**Reading text:**
□ □ □ □ □

After building a webhook delivery platform in Day 8, I found myself asking questions that led me down a rabbit hole. After looking at Recipient List, I realized I overlooked “Routing Slip” and, really, what the heck is a “routing slip” anyway? While I had planned to cover Process Manager and Saga, digging into Routing Slip gave me a really interesting insight into how one can structure their messaging topology differently and in a way that naturally introduces a kind of Process Manager on its own, so lets save the in-depth exploration of it and Saga for another day and dig in to Routing Slip!

Routing Slip: The Message Knows Where to Go

The Routing Slip pattern confused me at first, but the value clicked once I saw it in action. The idea: a message carries its own itinerary, a list of processing steps it needs to pass through.

Think of it like a FedEx package with multiple delivery stops. The package has a slip attached: “First go to Memphis hub, then Chicago sorting, then final delivery.” Each stop reads the slip, does its job, and sends it to the next destination. The package doesn’t care how it gets routed; it just carries the instructions.

Why is this cool? Because different messages can take different paths without changing the routing logic. A simple order might skip enrichment; a complex international order might add customs validation. You could choose which processors a message will pass through based on message content or business rules.

How it works: if you recall in Day 2, we explored Message Endpoints and Messaging Gateways and how they can be utilized to abstract away the sending and receiving of messages. In this particular case, we design the publish endpoint used in our application to pop itself off the routing slip and publish a message to the destination indicated next in the list. This could be designed however you see fit: maybe it’s a Kafka topic, an SQS queue, RabbitMQ exchange, whatever. The idea is that there is some logic for any consumer to use the routing slip to broadcast to the next destination.

Try It Yourself: Interactive Routing Slip Demo

To understand this better, I built a Phoenix LiveView application that demonstrates the Routing Slip pattern with real-time visualization. The idea is to let you register GenServer nodes as workers dynamically with custom names, then build a routing slip by selecting those nodes, fill out a payload, and click “Send Message” to watch the journey unfold in real time.

The demo shows each node:

  • Adding itself to the “visited” list with a step number
  • Popping itself from the routing slip
  • Forwarding to the next destination
  • Broadcasting updates via PubSub for live UI updates

Try it out: The demo is available at https://github.com/jamescarr/routing-slip-example. Clone the repo, run mix phx.server, and visit /routing-slip to see it in action. The README has full setup instructions and an architecture diagram showing how the components fit together.

The implementation uses:

  • GenServer processes for each routing node (dynamically spawned with custom names)
  • Registry for dynamic node discovery by name
  • DynamicSupervisor for spawning nodes on demand
  • Phoenix.PubSub for real-time updates to the UI
  • LiveView for the interactive interface with real-time message tracking

Here’s the actual Node GenServer from the demo. Each node is spawned dynamically with a user-provided name:

defmodule RoutingExamples.RoutingSlip.Node do
  @moduledoc """
  A GenServer that represents a node in the routing slip pattern.

□ □ □ □ □

[Saved data entries]
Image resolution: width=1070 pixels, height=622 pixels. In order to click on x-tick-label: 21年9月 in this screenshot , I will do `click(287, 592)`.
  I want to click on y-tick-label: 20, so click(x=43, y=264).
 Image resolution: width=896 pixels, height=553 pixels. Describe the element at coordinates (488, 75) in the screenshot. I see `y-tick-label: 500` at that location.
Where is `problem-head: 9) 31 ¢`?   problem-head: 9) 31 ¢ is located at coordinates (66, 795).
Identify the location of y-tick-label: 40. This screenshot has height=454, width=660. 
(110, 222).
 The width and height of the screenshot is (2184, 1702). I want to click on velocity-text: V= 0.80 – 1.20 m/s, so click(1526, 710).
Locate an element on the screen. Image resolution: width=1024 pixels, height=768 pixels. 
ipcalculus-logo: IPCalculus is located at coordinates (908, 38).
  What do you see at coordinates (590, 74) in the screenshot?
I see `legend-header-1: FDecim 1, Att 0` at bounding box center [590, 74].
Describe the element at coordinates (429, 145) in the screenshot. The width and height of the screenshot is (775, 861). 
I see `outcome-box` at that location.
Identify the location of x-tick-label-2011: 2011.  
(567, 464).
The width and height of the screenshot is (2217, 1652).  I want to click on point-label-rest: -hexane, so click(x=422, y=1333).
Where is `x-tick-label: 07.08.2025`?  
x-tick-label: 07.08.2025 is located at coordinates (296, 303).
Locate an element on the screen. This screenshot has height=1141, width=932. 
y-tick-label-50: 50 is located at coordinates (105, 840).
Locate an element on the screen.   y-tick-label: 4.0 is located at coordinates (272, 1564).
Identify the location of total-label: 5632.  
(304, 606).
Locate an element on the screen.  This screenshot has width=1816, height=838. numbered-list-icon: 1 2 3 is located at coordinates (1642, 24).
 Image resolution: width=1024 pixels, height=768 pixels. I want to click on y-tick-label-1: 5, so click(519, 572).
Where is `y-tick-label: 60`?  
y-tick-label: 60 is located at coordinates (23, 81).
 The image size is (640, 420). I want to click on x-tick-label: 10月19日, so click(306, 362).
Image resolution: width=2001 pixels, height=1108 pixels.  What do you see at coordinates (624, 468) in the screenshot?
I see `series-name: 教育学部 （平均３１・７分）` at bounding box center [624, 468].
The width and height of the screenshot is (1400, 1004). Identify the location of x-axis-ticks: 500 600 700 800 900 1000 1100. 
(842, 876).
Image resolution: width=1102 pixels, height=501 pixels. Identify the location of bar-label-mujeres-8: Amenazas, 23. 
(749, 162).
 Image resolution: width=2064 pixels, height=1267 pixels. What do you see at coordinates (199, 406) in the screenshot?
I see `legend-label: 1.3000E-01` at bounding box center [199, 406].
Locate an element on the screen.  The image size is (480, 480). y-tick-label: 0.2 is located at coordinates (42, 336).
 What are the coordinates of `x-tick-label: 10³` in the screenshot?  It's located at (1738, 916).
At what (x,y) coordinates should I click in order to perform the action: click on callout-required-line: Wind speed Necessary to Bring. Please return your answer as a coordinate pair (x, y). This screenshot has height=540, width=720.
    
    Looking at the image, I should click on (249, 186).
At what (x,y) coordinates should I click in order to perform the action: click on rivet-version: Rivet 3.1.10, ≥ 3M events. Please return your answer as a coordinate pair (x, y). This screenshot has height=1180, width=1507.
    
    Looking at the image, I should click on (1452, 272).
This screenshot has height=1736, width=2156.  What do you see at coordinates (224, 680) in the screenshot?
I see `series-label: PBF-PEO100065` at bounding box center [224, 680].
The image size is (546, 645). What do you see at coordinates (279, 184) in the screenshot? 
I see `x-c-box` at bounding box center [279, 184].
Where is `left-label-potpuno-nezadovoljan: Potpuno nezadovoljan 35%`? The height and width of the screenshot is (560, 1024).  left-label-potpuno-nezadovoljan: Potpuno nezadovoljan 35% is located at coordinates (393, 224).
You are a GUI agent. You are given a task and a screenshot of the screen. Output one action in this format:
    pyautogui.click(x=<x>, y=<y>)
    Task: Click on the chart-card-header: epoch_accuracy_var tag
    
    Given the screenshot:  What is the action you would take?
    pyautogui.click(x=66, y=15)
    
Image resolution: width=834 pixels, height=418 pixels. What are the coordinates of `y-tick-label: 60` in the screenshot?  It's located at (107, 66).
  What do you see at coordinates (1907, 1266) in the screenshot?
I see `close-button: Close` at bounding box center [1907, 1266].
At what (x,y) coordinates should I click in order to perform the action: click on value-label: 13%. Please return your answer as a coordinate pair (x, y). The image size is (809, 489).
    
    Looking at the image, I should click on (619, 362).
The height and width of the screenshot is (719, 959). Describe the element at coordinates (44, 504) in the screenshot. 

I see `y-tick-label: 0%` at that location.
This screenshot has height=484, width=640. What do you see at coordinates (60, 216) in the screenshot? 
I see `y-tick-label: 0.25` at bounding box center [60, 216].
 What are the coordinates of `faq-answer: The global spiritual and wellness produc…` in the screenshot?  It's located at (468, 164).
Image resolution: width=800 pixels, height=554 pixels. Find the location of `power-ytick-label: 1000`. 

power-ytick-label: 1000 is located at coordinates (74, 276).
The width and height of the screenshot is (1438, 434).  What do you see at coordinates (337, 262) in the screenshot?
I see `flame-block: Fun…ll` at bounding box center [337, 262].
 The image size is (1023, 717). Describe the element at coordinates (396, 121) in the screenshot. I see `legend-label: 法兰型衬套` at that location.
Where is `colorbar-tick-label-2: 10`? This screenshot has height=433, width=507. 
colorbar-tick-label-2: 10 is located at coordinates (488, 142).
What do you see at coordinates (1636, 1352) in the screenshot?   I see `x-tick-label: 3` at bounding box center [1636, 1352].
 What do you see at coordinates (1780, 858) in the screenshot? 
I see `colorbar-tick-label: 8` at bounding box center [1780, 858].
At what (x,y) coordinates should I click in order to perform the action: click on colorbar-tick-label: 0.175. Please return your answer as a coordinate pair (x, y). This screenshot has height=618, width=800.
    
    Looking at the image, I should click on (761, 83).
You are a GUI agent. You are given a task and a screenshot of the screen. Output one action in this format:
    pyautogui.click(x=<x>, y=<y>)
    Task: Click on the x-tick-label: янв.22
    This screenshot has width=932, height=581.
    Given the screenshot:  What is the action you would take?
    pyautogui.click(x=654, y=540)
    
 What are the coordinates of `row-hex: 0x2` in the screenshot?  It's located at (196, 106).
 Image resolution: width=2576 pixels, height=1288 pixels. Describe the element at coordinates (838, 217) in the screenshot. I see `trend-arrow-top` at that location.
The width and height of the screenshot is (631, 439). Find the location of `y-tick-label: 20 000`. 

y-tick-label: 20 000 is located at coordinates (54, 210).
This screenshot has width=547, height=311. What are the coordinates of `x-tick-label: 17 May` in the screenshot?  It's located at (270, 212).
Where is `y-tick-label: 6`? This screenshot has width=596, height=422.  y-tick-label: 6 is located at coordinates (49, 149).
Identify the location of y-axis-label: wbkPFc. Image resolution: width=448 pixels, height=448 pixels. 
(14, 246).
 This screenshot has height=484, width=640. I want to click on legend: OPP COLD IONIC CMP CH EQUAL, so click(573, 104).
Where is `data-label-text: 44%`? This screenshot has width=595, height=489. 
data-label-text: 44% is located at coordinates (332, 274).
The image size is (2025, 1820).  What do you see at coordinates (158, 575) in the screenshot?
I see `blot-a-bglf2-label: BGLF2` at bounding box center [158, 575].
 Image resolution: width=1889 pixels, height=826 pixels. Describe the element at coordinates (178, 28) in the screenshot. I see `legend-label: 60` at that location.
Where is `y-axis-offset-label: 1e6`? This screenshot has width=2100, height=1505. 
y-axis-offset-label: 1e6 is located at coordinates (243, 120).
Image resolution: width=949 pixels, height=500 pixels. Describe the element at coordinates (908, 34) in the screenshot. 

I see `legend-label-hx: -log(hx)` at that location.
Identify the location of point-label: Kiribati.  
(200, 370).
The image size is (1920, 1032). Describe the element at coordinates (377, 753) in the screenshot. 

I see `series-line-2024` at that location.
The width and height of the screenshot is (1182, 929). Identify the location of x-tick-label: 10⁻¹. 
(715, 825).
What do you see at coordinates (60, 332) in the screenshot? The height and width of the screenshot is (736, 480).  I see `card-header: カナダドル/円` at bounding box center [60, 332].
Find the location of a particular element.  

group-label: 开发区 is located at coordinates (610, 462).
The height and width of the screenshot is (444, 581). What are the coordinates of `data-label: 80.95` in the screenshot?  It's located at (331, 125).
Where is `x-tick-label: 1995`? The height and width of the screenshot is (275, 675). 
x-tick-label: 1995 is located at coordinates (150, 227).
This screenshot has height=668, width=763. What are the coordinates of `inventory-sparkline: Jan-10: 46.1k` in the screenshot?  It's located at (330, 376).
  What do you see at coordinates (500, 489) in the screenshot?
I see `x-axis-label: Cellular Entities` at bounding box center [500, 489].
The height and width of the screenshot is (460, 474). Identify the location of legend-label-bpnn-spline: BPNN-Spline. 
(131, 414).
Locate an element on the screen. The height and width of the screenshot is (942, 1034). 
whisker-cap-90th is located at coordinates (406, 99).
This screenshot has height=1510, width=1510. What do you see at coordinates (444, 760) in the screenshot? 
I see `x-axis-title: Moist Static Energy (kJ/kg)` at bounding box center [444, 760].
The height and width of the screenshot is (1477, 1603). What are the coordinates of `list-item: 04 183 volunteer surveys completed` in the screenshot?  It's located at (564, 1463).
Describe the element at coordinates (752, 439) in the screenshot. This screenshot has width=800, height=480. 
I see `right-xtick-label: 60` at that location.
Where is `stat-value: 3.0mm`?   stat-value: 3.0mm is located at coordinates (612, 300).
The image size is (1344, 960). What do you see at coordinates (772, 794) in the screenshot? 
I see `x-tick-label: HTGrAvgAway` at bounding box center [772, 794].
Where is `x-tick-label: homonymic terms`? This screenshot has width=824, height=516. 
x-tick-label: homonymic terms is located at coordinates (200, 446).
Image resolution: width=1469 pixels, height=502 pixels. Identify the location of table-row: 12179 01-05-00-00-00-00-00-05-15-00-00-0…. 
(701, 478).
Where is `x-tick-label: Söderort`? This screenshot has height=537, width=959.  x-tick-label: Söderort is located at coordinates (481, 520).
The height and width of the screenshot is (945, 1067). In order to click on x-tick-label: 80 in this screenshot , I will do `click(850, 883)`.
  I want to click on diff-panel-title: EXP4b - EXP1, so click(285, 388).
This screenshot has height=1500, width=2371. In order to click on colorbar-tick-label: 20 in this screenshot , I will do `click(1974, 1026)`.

□ □ □ □ □

**Action item:** Carry on the Routing Slip article from the last line shown, staying in its voice and format.

**Your response:**
  Each node receives messages, processes them, and forwards to the next destination.
  """
  use GenServer
  
  alias Phoenix.PubSub

  @pubsub RoutingExamples.PubSub
  @topic "routing_slip:updates"
  @forward_delay_ms 500

  # Client API - nodes are registered via Registry with their name
  def start_link(name) when is_binary(name) do
    GenServer.start_link(__MODULE__, name, name: via_tuple(name))
  end

  def process_message(node_name, message) do
    GenServer.cast(via_tuple(node_name), {:process_message, message})
  end

  def via_tuple(name) do
    {:via, Registry, {RoutingExamples.RoutingSlip.NodeRegistry, name}}
  end

  # Server callbacks
  @impl true
  def init(name) do
    state = %{name: name, messages_processed: 0, created_at: DateTime.utc_now()}
    PubSub.broadcast(@pubsub, @topic, {:node_created, name})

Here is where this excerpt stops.